A TERRA DOS ESPRITADOS: JENIPAPEIRO
Francisco Miguel de Moura - Escritor, membro da Academia Piauiense de Letras
Jenipapeiro, terra de muitas histórias vividas, inventadas, guardadas na memória dos descendentes dos baianos que, não se sabe como nem por qual razão, ali aportaram em 1818 e criaram um povo: o jenipapeirense, pois franciscossantense é uma invenção nova, de após o desmembramento do município de Picos. São histórias dos alheiros e mangalheiros que percorreram meio mundo, histórias de plantadores de alho e cebola no rio Riachão, e de mandioca e feijão nos dois chapadões que margeiam o rio, e onde hoje plantam cajueiros e colhem mel.

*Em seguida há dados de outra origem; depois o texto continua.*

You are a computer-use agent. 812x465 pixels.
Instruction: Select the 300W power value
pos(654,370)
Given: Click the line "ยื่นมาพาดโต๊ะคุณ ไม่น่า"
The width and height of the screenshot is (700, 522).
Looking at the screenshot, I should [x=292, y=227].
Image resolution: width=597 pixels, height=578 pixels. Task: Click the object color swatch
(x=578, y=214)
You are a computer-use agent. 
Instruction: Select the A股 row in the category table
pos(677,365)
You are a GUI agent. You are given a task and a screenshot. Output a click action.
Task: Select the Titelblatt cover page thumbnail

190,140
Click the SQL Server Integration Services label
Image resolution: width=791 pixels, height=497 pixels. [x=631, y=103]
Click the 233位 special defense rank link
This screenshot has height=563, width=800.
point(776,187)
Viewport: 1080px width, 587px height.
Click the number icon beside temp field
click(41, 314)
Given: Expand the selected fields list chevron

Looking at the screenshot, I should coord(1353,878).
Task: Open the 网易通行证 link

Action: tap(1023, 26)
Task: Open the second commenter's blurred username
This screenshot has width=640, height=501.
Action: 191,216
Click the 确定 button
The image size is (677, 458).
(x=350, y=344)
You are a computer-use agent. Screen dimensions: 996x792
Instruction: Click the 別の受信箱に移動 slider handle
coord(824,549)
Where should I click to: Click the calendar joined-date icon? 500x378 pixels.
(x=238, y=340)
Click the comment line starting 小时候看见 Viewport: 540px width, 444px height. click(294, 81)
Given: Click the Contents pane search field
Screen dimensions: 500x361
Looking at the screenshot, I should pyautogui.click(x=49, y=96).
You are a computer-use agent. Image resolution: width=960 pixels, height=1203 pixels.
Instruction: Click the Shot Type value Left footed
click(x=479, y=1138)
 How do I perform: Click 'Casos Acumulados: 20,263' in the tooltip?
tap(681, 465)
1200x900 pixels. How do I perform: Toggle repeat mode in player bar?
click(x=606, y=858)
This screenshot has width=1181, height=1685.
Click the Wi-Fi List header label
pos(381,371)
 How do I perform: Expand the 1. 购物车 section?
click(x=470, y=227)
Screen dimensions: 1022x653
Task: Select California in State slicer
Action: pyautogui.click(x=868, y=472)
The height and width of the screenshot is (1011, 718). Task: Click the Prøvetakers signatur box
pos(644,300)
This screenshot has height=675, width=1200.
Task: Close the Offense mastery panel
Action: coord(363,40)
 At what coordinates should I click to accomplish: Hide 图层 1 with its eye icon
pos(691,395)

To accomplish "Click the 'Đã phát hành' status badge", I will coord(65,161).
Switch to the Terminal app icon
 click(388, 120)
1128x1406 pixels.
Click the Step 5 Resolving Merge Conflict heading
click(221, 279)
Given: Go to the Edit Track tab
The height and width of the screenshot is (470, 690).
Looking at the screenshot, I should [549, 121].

Mas, na verdade, a história social e política de Jenipapeiro, escrita, estava faltando. E o escritor João Bosco da Silva a desfia, corajosamente, em 300 páginas, com sua pena inteligente e viva, em estilo elegante e forte, depois de longa e angustiante pesquisa. História que o envolve e a mim também, ando por gente como Chodó (primeiro vereador de Picos, nascido ali), Miguel Guarani (mestre e violeiro), Sinhô do Diogo, Simplício Pereira, Neném Belchior, Zé de Chico, Joaquim Quaresma, Mundico de Boronga, Divindade, Paderé, Quincó, Areolino, Francisquinha (a mulher que alinhavou a linhagem das famílias iniciais: Rodrigues, Silva, Sousa e Chaves). Envolve a vida dos moradores, poetas e apreciadores de poesia e lorotas: desde os Macacos, ao Diogo, ao Curral Novo: Joaquim de Mãe Ana, Simplício Moraes (primeiro Prefeito), Eliseu Pereira, Nobre, o Pereirinha, o tio Licínio (ou seu Licínio) – fundador e guardião da igreja. Enfim, todos os Santos (com S maiúsculo) e todos os “espritados”, em parte simbolizados na vivência dos poetas Wilton Santos e Zé de Crispim – verdadeiros poetas ambulantes.
Jenipapeiro, terra já hoje bastante próspera e civilizada, a quinau nas suas vizinhas mais próximas: Santo Antônio de Lisboa e Monsenhor Hipólito (antigos Rodeador e Riachão). Terra dos padres Franco e Mariano da Silva Neto, terra do maior número de apelidos conhecidos em todo o Piauí, quiçá no Brasil.
Que mais poderia dizer? Estilo limpo, corrido, sem muitos atavios nem a carga de anotações de pé-de-página e explicações extras, muitas vezes supérfluas, como soe acontecer com velhos historiadores, João Bosco da Silva, já poeta (veja-se a letra do hino da cidade) e autor também do romance Pensão Cassilda, do livro de contos Geralho e muitas obras inéditas, algumas premiadas em concursos literários principalmente da Fundação Cultural Mons. Chaves, agora é o real historiador de nossa terra, universalizando-a. Finalmente, ponho em destaque a página antológica escrita sobre seu pai – o velho Loura, encerrando a segunda parte do livro. Rico de informações e de cultura, insere também fases da História do Brasil recente, vivida por nosso povo – e o faz de maneira muito eficiente. Porém a matéria principal é a crônica dos “espritados” - palavra popular entre eles e assim pronunciada, significando pessoas que têm espírito (forte, inteligente, vivo, em ação), que enfrentam todos os perigos, todas as barreiras e terminam saindo vencedoras.
“Terra dos Espritados, eu te amo!” – exclama o Autor.
Deliciei-me, na leitura do livro “Jenipapeiro – a Terra dos Espritados”, Gráfica do Povo, Teresina, 2010. Terra de meus pais, avós, bisavós, tetravôs, terra minha. Fiquei com água na boca, vou ler de novo. E amar muito mais minha terra querida e a terra do escritor João Bosco da Silva.